Postgres using seq scan with filter on indexed column + EXISTS on related table

Posted on

Question :

I’ve following query which takes about 25-35 seconds to execute:

EXPLAIN (analyze, buffers, format text) SELECT booking.*
FROM booking
WHERE booking.reference_number = '9999999999' OR booking.booking_id = '9999999999' OR 
    (
        EXISTS (
            SELECT * FROM booking_customer 
            WHERE booking_customer.booking_id = booking.booking_id AND 
                (booking_customer.email = '9999999999' OR booking_customer.phone = '9999999999') AND 
                booking_customer.deleted = false
        )
    );

The explain output is here: https://explain.depesz.com/s/RPNV

As visible from the plan, there is sequence scan done on booking table, inspite of filtering on indexed columns – reference_number and booking_id. The booking_customer table is properly using index scan though.

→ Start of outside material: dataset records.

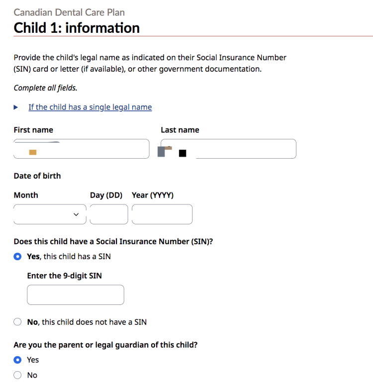This screenshot has width=373, height=390.
Task: Click the "Month" label above the dropdown
Action: [x=26, y=195]
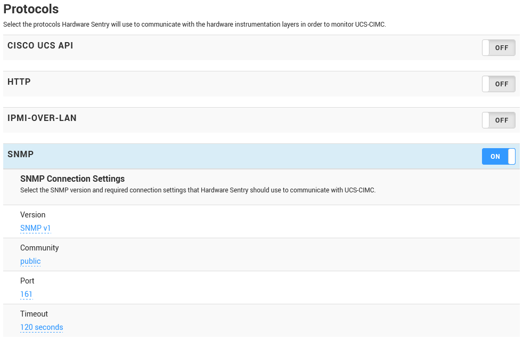Screen dimensions: 523x340
Task: Click the Community field label
Action: coord(39,248)
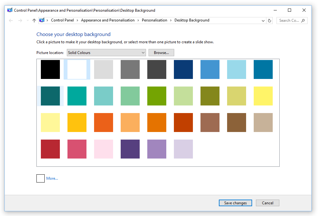Click the Back arrow in navigation bar

coord(11,21)
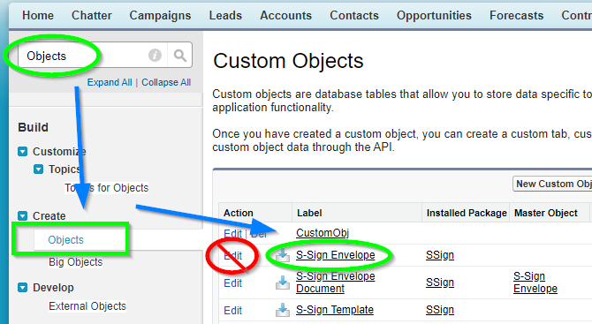The image size is (592, 324).
Task: Click Collapse All in the sidebar
Action: pyautogui.click(x=166, y=82)
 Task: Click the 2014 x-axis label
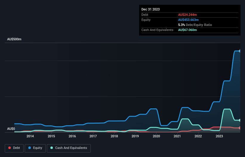point(30,136)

Is it something to do with EXISTS or OR clauses there?

My table structure is as below:

                              Table "public.booking"
        Column         |           Type           | Collation | Nullable | Default
-----------------------+--------------------------+-----------+----------+---------
 deleted               | boolean                  |           |          |
 booking_id            | character varying        |           | not null |
 reference_number      | character varying        |           |          |
 booking_owner         | character varying        |           |          |
 checkin_date          | timestamp with time zone |           |          |
 checkout_date         | timestamp with time zone |           |          |
 status                | character varying        |           |          |
 hold_till             | timestamp with time zone |           |          |
 version               | integer                  |           | not null |
 comments              | text                     |           |          |
 extra_information     | json                     |           |          |
 cancellation_reason   | character varying        |           |          |
 cancellation_datetime | timestamp with time zone |           |          |
 created_at            | timestamp with time zone |           | not null | now()
 modified_at           | timestamp with time zone |           | not null | now()
Indexes:
    "booking_pkey" PRIMARY KEY, btree (booking_id)
    "ix_booking_reference_number" UNIQUE, btree (reference_number)
    "idx_booking_checkin_date" btree (checkin_date)
    "idx_booking_checkout_date" btree (checkout_date)
    "ix_booking_status" btree (status)
    "trgm_booking_ref_num" gist (reference_number gist_trgm_ops)

And customer table:

                          Table "public.booking_customer"
        Column         |           Type           | Collation | Nullable | Default
-----------------------+--------------------------+-----------+----------+---------
 deleted               | boolean                  |           |          |
 customer_id           | character varying        |           | not null |
 booking_id            | character varying        |           | not null |
 first_name            | character varying        |           |          |
 last_name             | character varying        |           |          |
 gender                | character varying        |           |          |
 age                   | integer                  |           |          |
 nationality           | character varying        |           |          |
 phone                 | character varying        |           |          |
 email                 | character varying        |           |          |
 gst_addr_field1       | character varying        |           |          |
 gst_addr_field2       | character varying        |           |          |
 gst_addr_city         | character varying        |           |          |
 gst_addr_state        | character varying        |           |          |
 gst_addr_country      | character varying        |           |          |
 gst_pincode           | character varying        |           |          |
 legal_name            | character varying        |           |          |
 created_at            | timestamp with time zone |           | not null | now()
 modified_at           | timestamp with time zone |           | not null | now()
Indexes:
    "booking_customer_pkey" PRIMARY KEY, btree (customer_id, booking_id)
    "book_cust_idx" btree (booking_id, customer_id)
    "ix_booking_customer_email" btree (email)
    "ix_booking_customer_phone" btree (phone)
    "trgm_cust_last_name" gist (last_name gist_trgm_ops)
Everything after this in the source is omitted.